__Recorded data__.
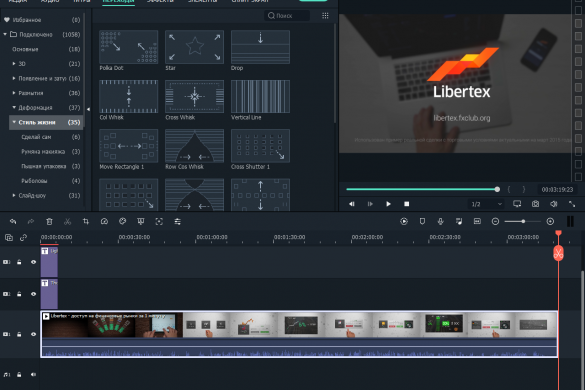Toggle lock on main video track

tap(19, 334)
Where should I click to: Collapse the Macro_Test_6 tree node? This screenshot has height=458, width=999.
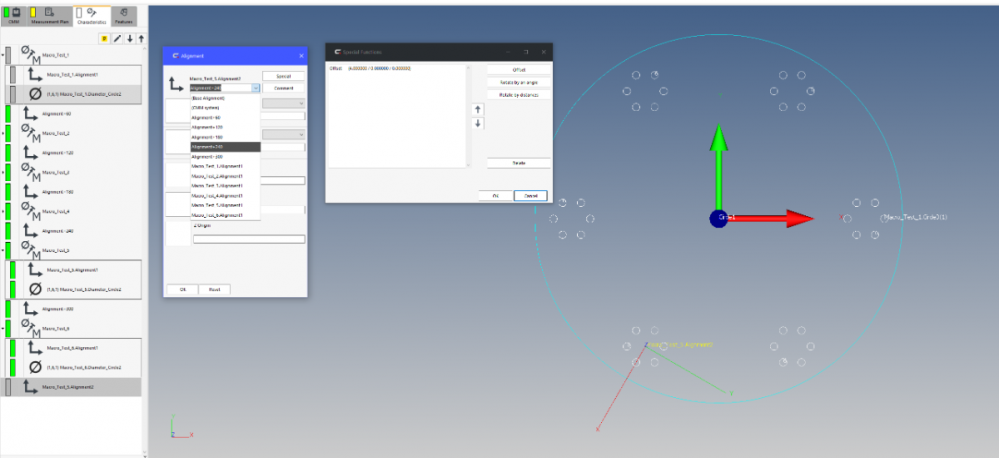point(4,328)
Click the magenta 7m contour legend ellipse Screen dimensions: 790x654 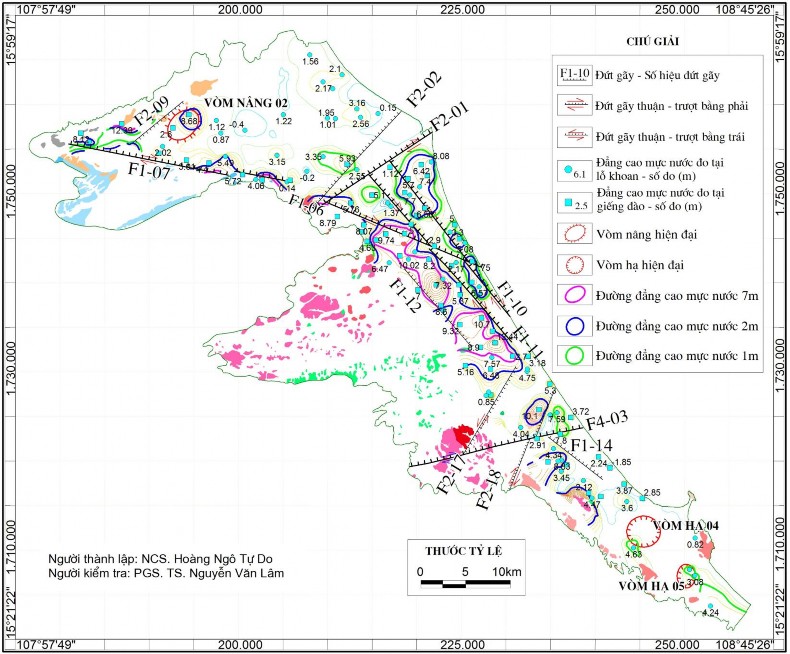(573, 295)
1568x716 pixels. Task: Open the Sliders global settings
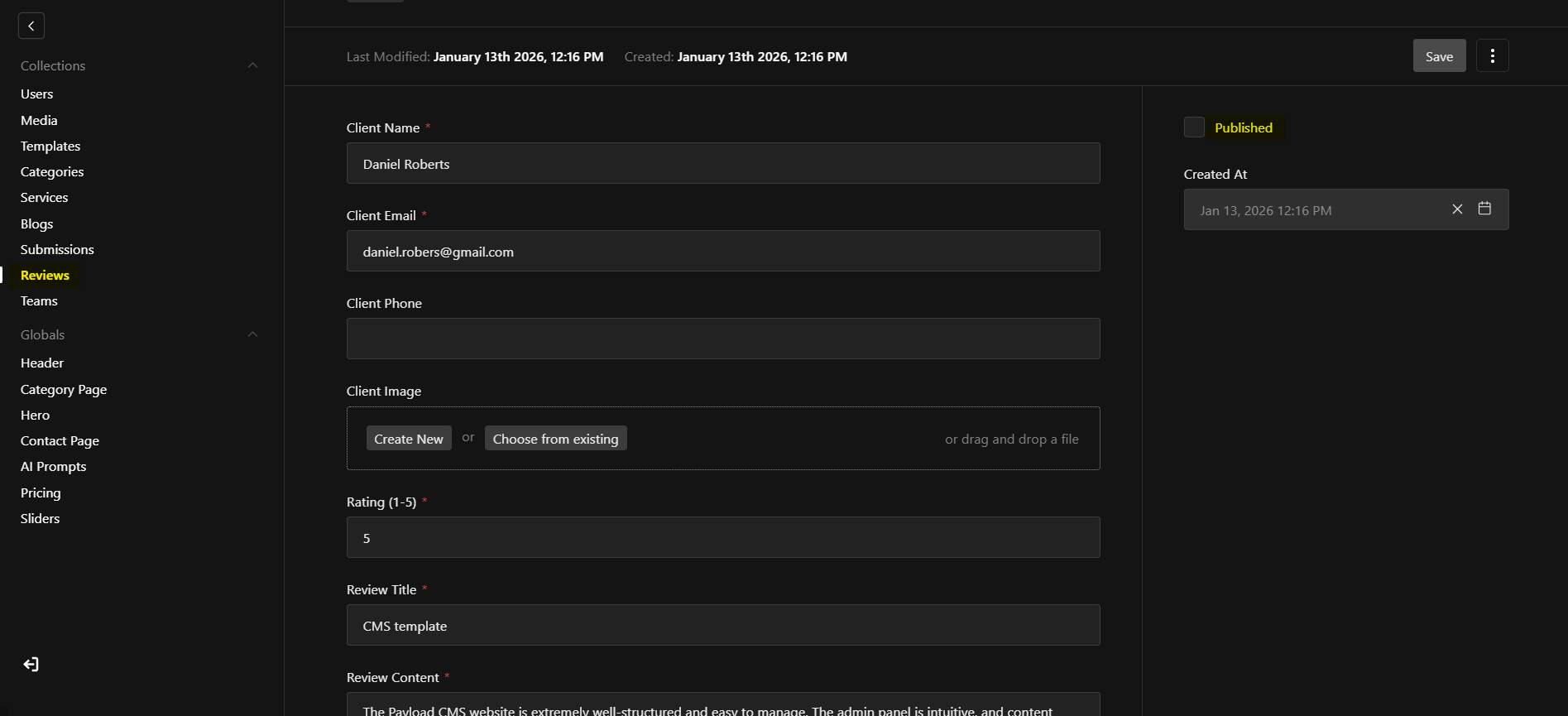[40, 518]
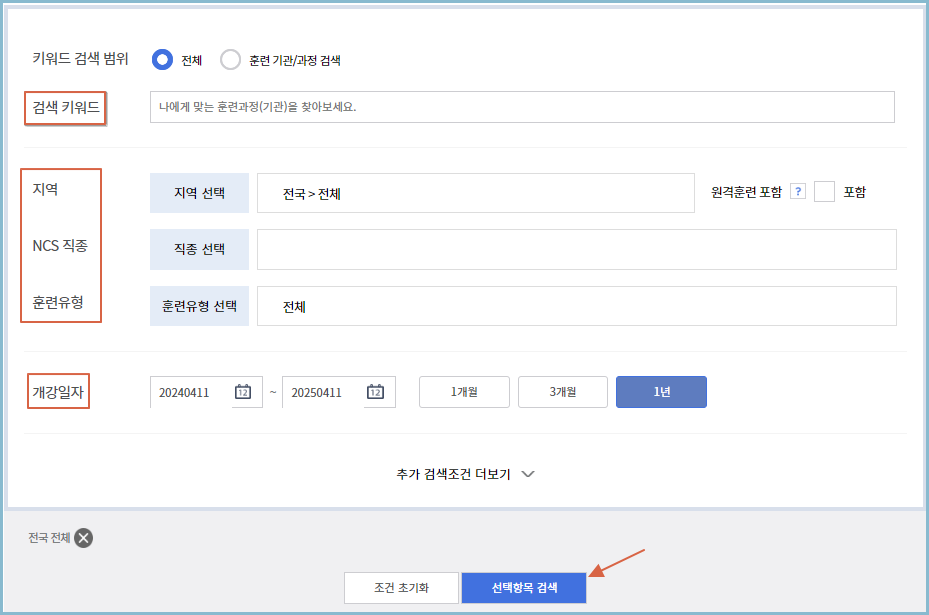
Task: Select the 1개월 date range preset
Action: [x=463, y=392]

__Problem to work on__. In the records above, find the line that contains "1568x716 pixels. Task: Open" and retype it and all lines after it exactly, leaving out any pictures.

__Solution to this exercise__.
1568x716 pixels. Task: Open the Sliders global settings
[40, 518]
Task: Select the 1개월 date range preset
Action: [x=463, y=392]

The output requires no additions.